DCP engaged a top-tier third-party CPA firm to review its information security program and controls for compliance with the HIPAA Security Rule. Using attestation standards established by the American Institute of Certified Public Accountants (AICPA), the auditing firm found that DCP’s program meets or exceeds the standard and applicable implementation specifications for safeguards as defined by the HIPAA Security Rule. This gives healthcare and health insurance industry companies the confidence to run their critical IT systems within DCP’s campus.

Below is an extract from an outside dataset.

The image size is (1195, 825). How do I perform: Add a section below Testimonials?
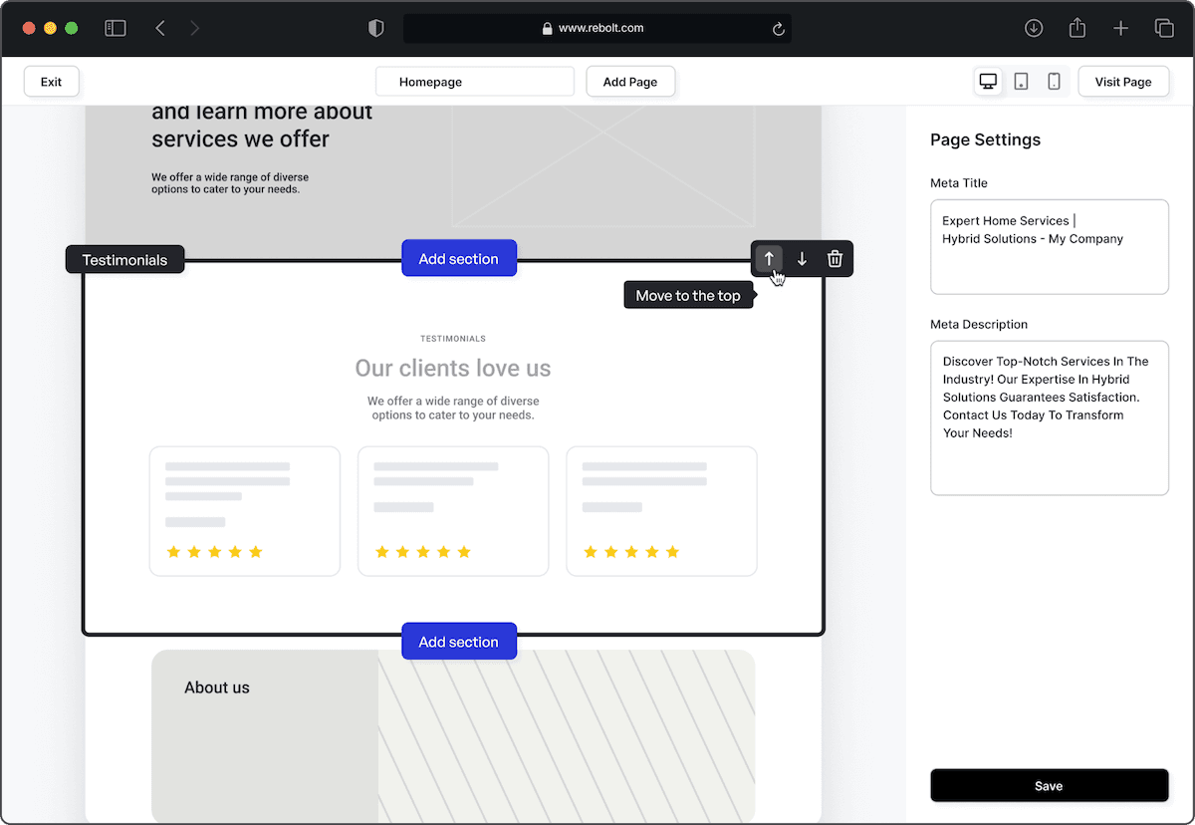tap(459, 641)
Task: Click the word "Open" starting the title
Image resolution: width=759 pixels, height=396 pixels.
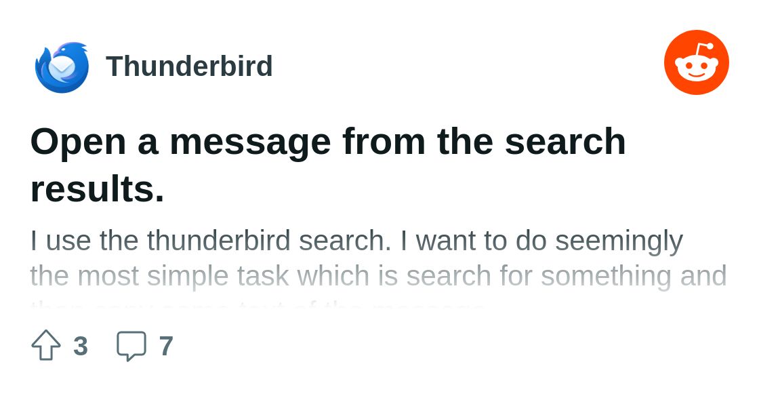Action: [x=78, y=143]
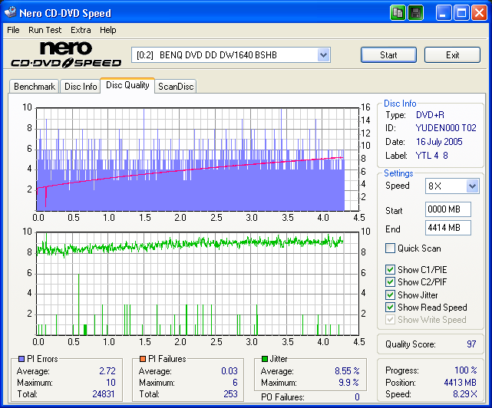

Hardware Storage, Provisioning, Shipping, and Receiving

SADOS customers enrolled in our Employee Onboarding/Offboarding solutions receive identical storage security to our colocation customers. All hardware and devices, including but not limited to servers, firewalls, switches, access points, modems, routers, laptop computers, desktop computers, and mobile devices, are stored securely in our dedicated cage unit located in a secure vault at DCP’s Ashburn, VA campus. This allows our provisioning team to take advantage of accessible daily shipping and receiving schedules, secure provisioning areas, SOC 1 and SOC 2 class security, and convenient proximity to UPS, DHL, and FedEx air delivery operations at Washington Dulles International Airport.

Hardware Replacement Guarantee

SADOS will repair and replace hardware purchased by customers and protect it from damages, loss, or theft under our Replacement Guarantee commitment. Hardware must have been purchased with a valid warranty (refurbished hardware excluded) through our vendor network, and the customer must have an active paid device management plan to qualify.